• **SELECTED EXTRACT**:

/---

Stateful Postgres Storage Using Kubernetes

Kubernetes was developed originally as an orchestration system for stateless applications. Today, Kubernetes is the backbone of countless full stack applications with, notably, a database as part of the stack. So, a question we often hear is:

How can Kubernetes be the foundation of that most stateful application of all, the database?

Kubernetes & Storage

Ephemeral Pods

Let’s say you maintain a Postgres database and you’ve been tasked with moving it to Kubernetes. You can just start up a Kubernetes pod running a Postgres image and load the data and call it a day.

As soon as that pod goes away, so will that small but critical database, because the database storage existed as part of that ephemeral pod.

When you created that pod, you told the underlying computer to reserve a certain amount of resources for it—a certain amount of compute power, a certain amount of memory, and a certain amount of storage comes with this automatically. But as soon as that pod goes away, all of that is released back into the pool.

And pods do go away even when you don’t want them to. Maybe a pod exceeded the resource limits you gave it, or maybe the process hit a fatal exception, or—well, there are a lot of ways a pod can die. Let’s call this the first lesson of Kubernetes: pods are ephemeral—as the old saying goes, consider these cattle, not pets. While this model of deployment is ideal for application services, we need something different to handle the database in Kubernetes.

Persistent Volumes

So, how can we create a database on Kubernetes and not worry about the ephemeral pod? The answer is “Volumes”, or more specifically certain types of volumes that are independent of the pod lifecycle.

For an example of a volume type that is not independent, let’s take emptyDir. The Kubernetes doc on Volume types lets us know that when a pod with an emptyDir is deleted, the data in there will be “deleted permanently”. For backing a Postgres instance, this is not a good idea.

What we want here is a volume that won’t go away when the pods are removed. Luckily, Kubernetes has the concept of a Persistent Volume (PersistentVolume or PV)- a volume that will persist no matter what happens with the pod (sort of — we’ll get into that later).

What’s even better, a Persistent Volume is an abstraction for any kind of storage. So, do you want to put your storage somewhere remote, like on AWS, Azure, Google, etc.? Then you can use a Persistent Volume. But maybe you want to use some of your Kubernetes node’s own storage? Then you can also use a Persistent Volume.

\---

• **LIST OF TASKS**:
a) Answer these about the article on Postgres storage in Kubernetes:
(i) What was Kubernetes originally developed as?
(ii) What does the article call the first lesson of Kubernetes?
(iii) According to the Kubernetes doc it cites, what happens to the data in an emptyDir when its pod is deleted?
b) Extend the article on Postgres storage in Kubernetes with its next passage, starting after its final sentence.

• **STORED DATA**:
/---

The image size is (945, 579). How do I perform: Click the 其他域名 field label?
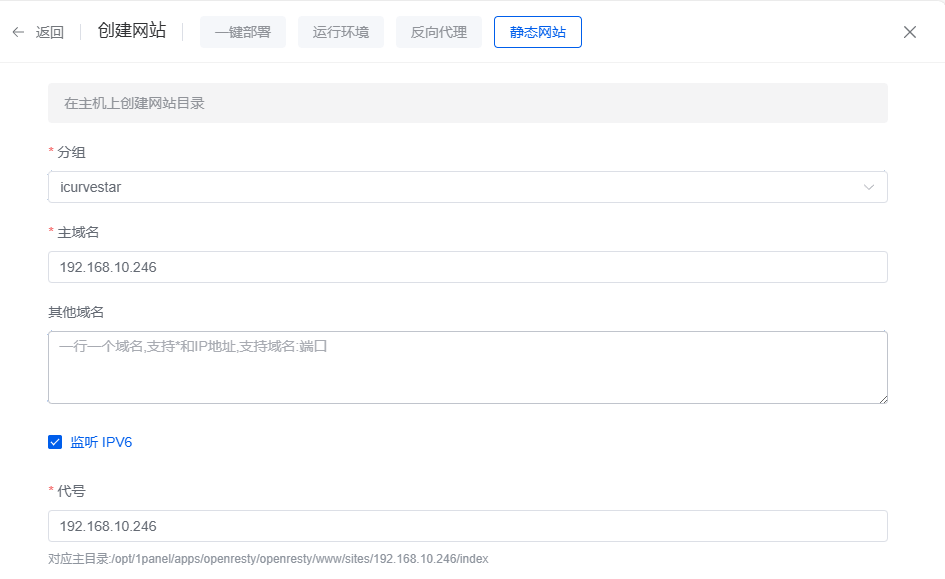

\---

• **ANSWERS TO THE PROBLEMS**:
a)
(i) An orchestration system for stateless applications.
(ii) Pods are ephemeral.
(iii) The data is "deleted permanently."

b)
As far as Kubernetes knows, a Persistent Volume is just some piece of storage somewhere and its lifecycle is independent of the pod that’s using it. So if the pod goes away — say, it hits a memory limit and is OOMkilled — the storage is still there, ready to be used by your Postgres pod when it regenerates.

But first, we have to tell the Postgres pod to use that storage and we have to tell other pods to leave our storage alone. And we do that with a Persistent Volume Claim (PersistentVolumeClaim or PVC).

Persistent Volume Claim

A Persistent Volume Claim is a claim on a persistent volume — and not just any persistent volume. After all, it wouldn’t be great for your 20G database if your Postgres pod tried to claim and use 1G of storage.

A Persistent Volume Claim lets you request a certain amount of storage. But a Persistent Volume Claim is more than just a specification of a certain amount of storage. You might also want to specify the access mode for this storage or the StorageClass. For example, if you have data that changes quickly, you might want a different storage option than if you are taking long-lasting backups that never change.

Storage Classes

By now you may have noticed that the Kubernetes developers are pretty good at using descriptive names and that’s true here: a storage class is a class of storage. That is, it is a category that defines certain behaviors and attributes of the storage. Or as the Kubernetes docs on Storage Class say, "Different classes might map to quality-of-service levels, or to backup policies, or to arbitrary policies determined by the cluster administrators."

One of those behaviors is uniquely important and that’s the provisioner. That’s the field on the Storage Class that lets Kubernetes know how to dynamically provision new Persistent Volumes.

If you have a Kubernetes cluster that somehow doesn’t have any Storage Classes — or is missing a provisioner — then you won’t be able to dynamically create Volumes. In that case, the Kubernetes admin will have to manually provision those Volumes.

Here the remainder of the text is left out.